▸ WHAT THE TASK REQUIRES:
All of the records that follow need to be copied word for word, without the pictures.

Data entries

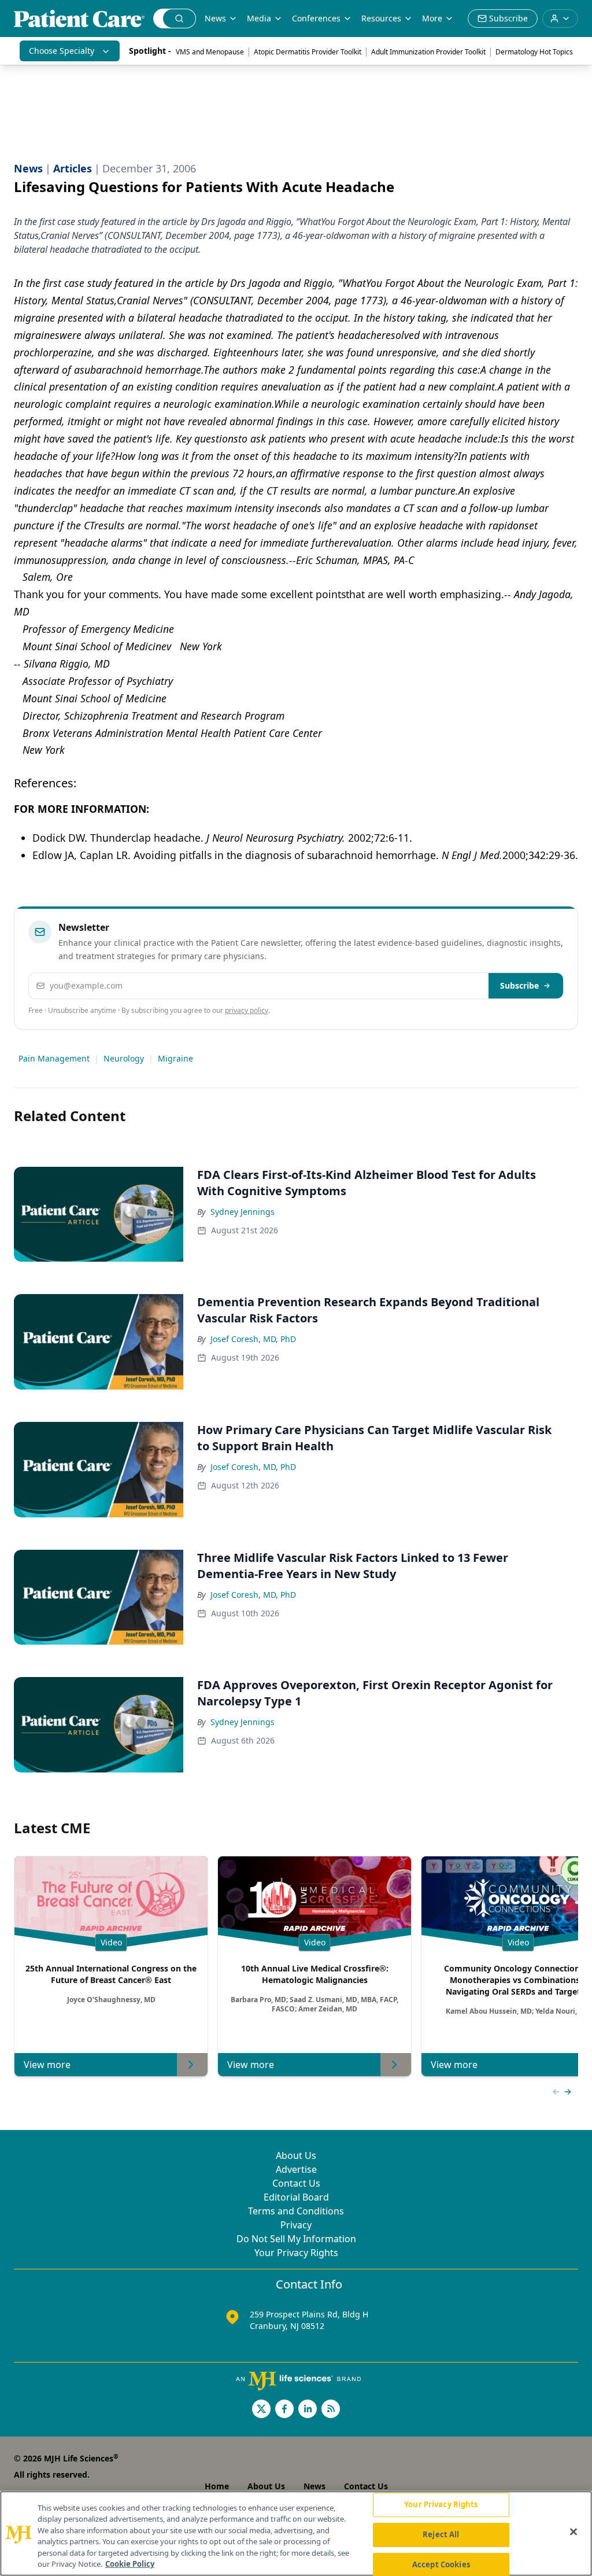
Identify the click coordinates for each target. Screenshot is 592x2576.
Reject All (441, 2534)
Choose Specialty (61, 50)
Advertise (296, 2169)
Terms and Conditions (296, 2211)
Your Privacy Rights (296, 2252)
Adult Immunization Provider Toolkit (428, 52)
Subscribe (519, 985)
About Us (296, 2155)
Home (217, 2486)
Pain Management (54, 1058)
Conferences (316, 18)
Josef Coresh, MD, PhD (253, 1338)
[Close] (573, 2532)
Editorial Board (296, 2197)
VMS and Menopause (210, 52)
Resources (381, 18)
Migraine (175, 1058)
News (215, 18)
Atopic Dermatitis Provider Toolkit (307, 52)
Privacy (296, 2224)
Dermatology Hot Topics (534, 52)
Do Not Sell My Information (296, 2238)
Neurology (123, 1058)
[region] (296, 2533)
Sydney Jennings (242, 1211)
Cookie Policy (129, 2564)
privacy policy (246, 1010)
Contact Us (296, 2183)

▸ WRITTEN REPLY:
Identify the click coordinates for each target. Screenshot is 592x2576.
Reject All (441, 2534)
Choose Specialty (61, 50)
Advertise (296, 2169)
Terms and Conditions (296, 2211)
Your Privacy Rights (296, 2252)
Adult Immunization Provider Toolkit (428, 52)
Subscribe (519, 985)
About Us (296, 2155)
Home (217, 2486)
Pain Management (54, 1058)
Conferences (316, 18)
Josef Coresh, MD, PhD (253, 1338)
[Close] (573, 2532)
Editorial Board (296, 2197)
VMS and Menopause (210, 52)
Resources (381, 18)
Migraine (175, 1058)
News (215, 18)
Atopic Dermatitis Provider Toolkit (307, 52)
Privacy (296, 2224)
Dermatology Hot Topics (534, 52)
Do Not Sell My Information (296, 2238)
Neurology (123, 1058)
[region] (296, 2533)
Sydney Jennings (242, 1211)
Cookie Policy (129, 2564)
privacy policy (246, 1010)
Contact Us (296, 2183)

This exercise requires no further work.